La Corte ha stabilito che la scelta del contribuente di convenire in giudizio l’uno o l’altro soggetto (Agente della Riscossione o Ente creditore) non determina l’inammissibilità della domanda. La decisione dei giudici di merito era, quindi, viziata da una violazione di legge.
Le motivazioni
Il ragionamento della Suprema Corte si basa su una distinzione fondamentale legata all’oggetto della contestazione.
-
Contestazione sul merito della pretesa: Se il contribuente, impugnando un atto successivo come l’intimazione di pagamento, contesta anche il merito della pretesa (ad esempio, eccependo la prescrizione o l’infondatezza del debito), la legittimazione passiva spetta all’Ente titolare del diritto di credito (es. Agenzia delle Entrate, INPS, Comune). L’Agente della Riscossione, infatti, è un mero destinatario del pagamento e non ha il potere di disporre del diritto sostanziale.
-
Il vizio di notifica della cartella: La Corte chiarisce che la mancata notifica della cartella di pagamento non è un semplice “vizio proprio dell’atto” successivo, ma un “vizio procedurale” che incide sull’intero processo di formazione della pretesa, mettendone in discussione la stessa legittimità. Di conseguenza, anche questa contestazione coinvolge direttamente l’Ente creditore, in quanto titolare della pretesa che si assume non essere mai stata validamente portata a conoscenza del debitore.
-
Nessuna inammissibilità: L’aspetto più rilevante è che, anche qualora il contribuente citi in giudizio il solo Agente della Riscossione, il ricorso non può essere dichiarato inammissibile. In questo scenario, sorge in capo all’Agente della Riscossione l’onere di chiamare in causa l’Ente creditore, se non vuole rispondere delle conseguenze negative del giudizio. Tra i due soggetti, infatti, non esiste un’ipotesi di litisconsorzio necessario.
Le conclusioni
Questa pronuncia rafforza la tutela del contribuente, evitando che errori procedurali nell’identificazione del convenuto possano tradursi in un diniego di giustizia. Le implicazioni pratiche sono significative:
- Quando si contesta non solo l’atto della riscossione ma anche la pretesa sottostante (per prescrizione, decadenza, o infondatezza), il soggetto da convenire in giudizio è l’Ente creditore.

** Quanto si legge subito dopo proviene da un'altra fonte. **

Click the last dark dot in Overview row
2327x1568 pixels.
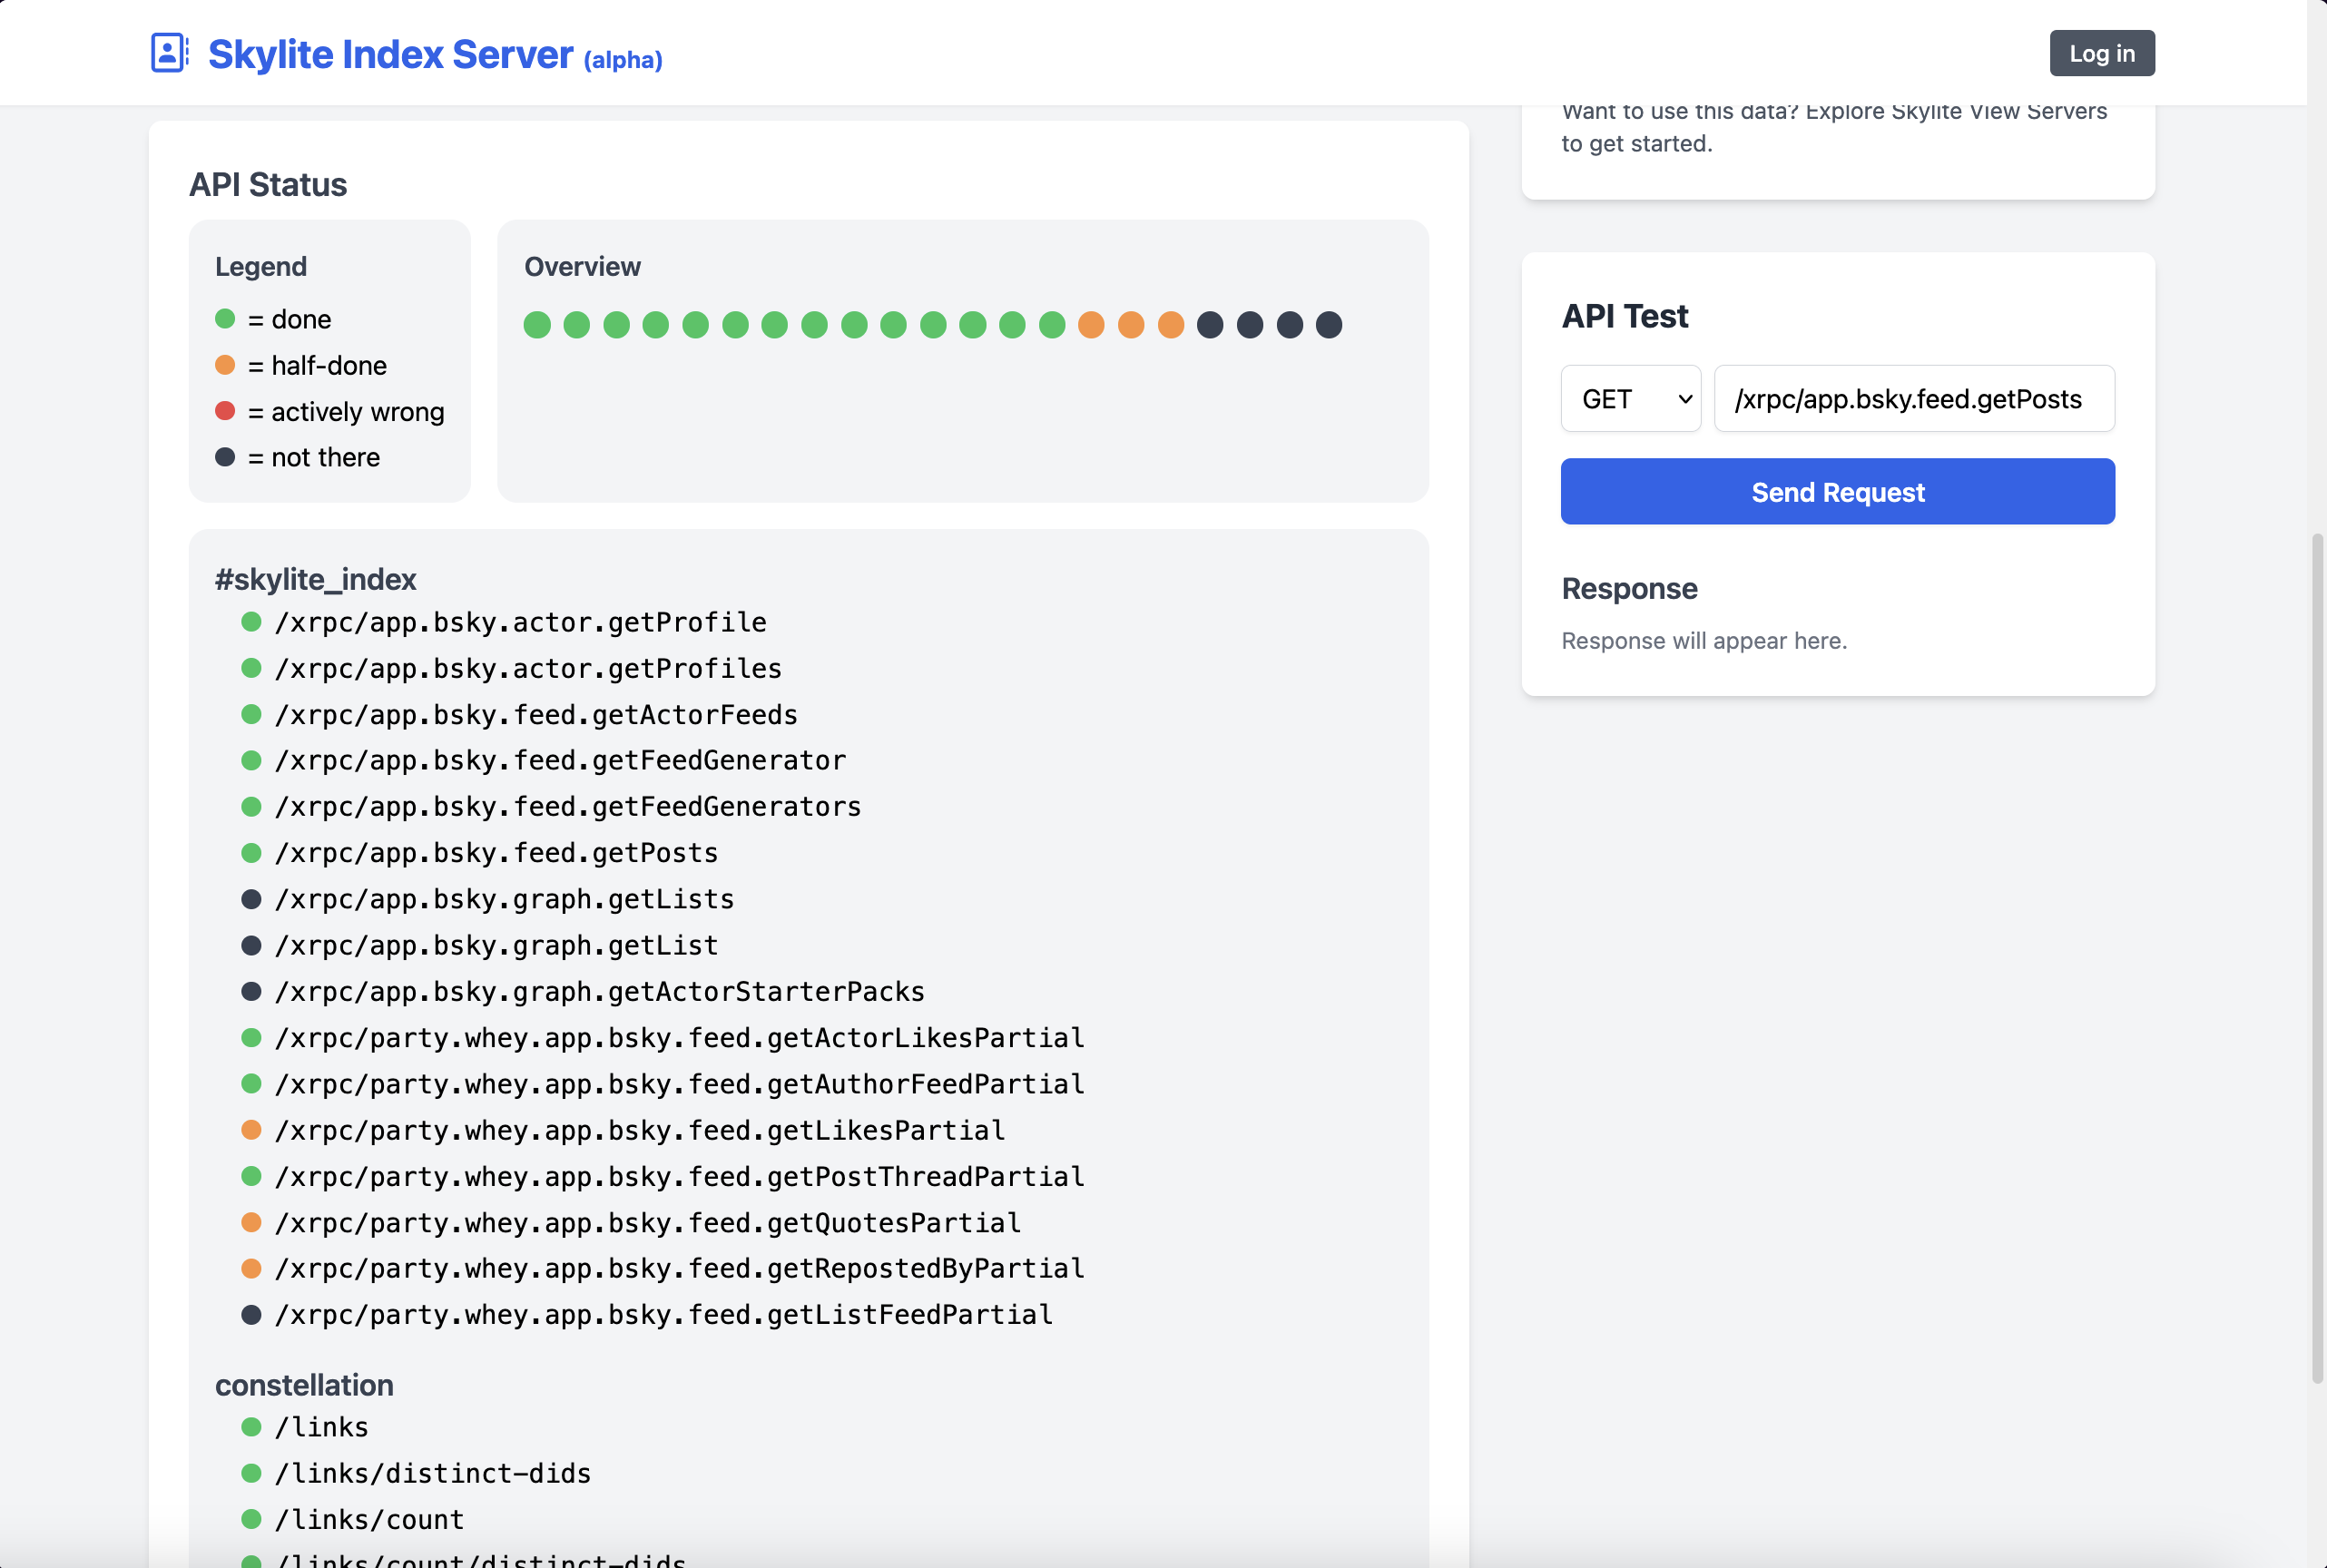pos(1328,324)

- L’eventuale notifica del ricorso al solo Agente della Riscossione non ne causa l’inammissibilità.
- Spetta all’Agente della Riscossione, se convenuto, coinvolgere nel processo l’Ente titolare del credito per consentire al giudice di decidere nel merito della pretesa.
Chi devo citare in giudizio se ricevo un’intimazione di pagamento e contesto sia la mancata notifica della cartella sia il merito del debito?
Secondo la Corte, quando si contesta anche il merito della pretesa (es. prescrizione), la legittimazione passiva spetta all’ente titolare del credito (es. Agenzia delle Entrate, Comune) e non solo all’Agente della riscossione.
Il mio ricorso è inammissibile se cito in giudizio solo l’Agente della Riscossione invece dell’Ente creditore?
No. La Corte ha chiarito che l’errata individuazione del convenuto non determina l’inammissibilità della domanda. In tal caso, l’Agente della riscossione ha l’onere, se non vuole subire le conseguenze della lite, di chiamare in causa l’ente creditore.
La mancata notifica della cartella di pagamento è considerata un vizio che riguarda solo l’Agente della Riscossione?
No. La Corte la definisce un “vizio procedurale” che incide sull’intero processo di formazione della pretesa tributaria, mettendone in discussione la legittimità. Pertanto, la questione riguarda direttamente anche l’ente creditore, titolare della pretesa stessa.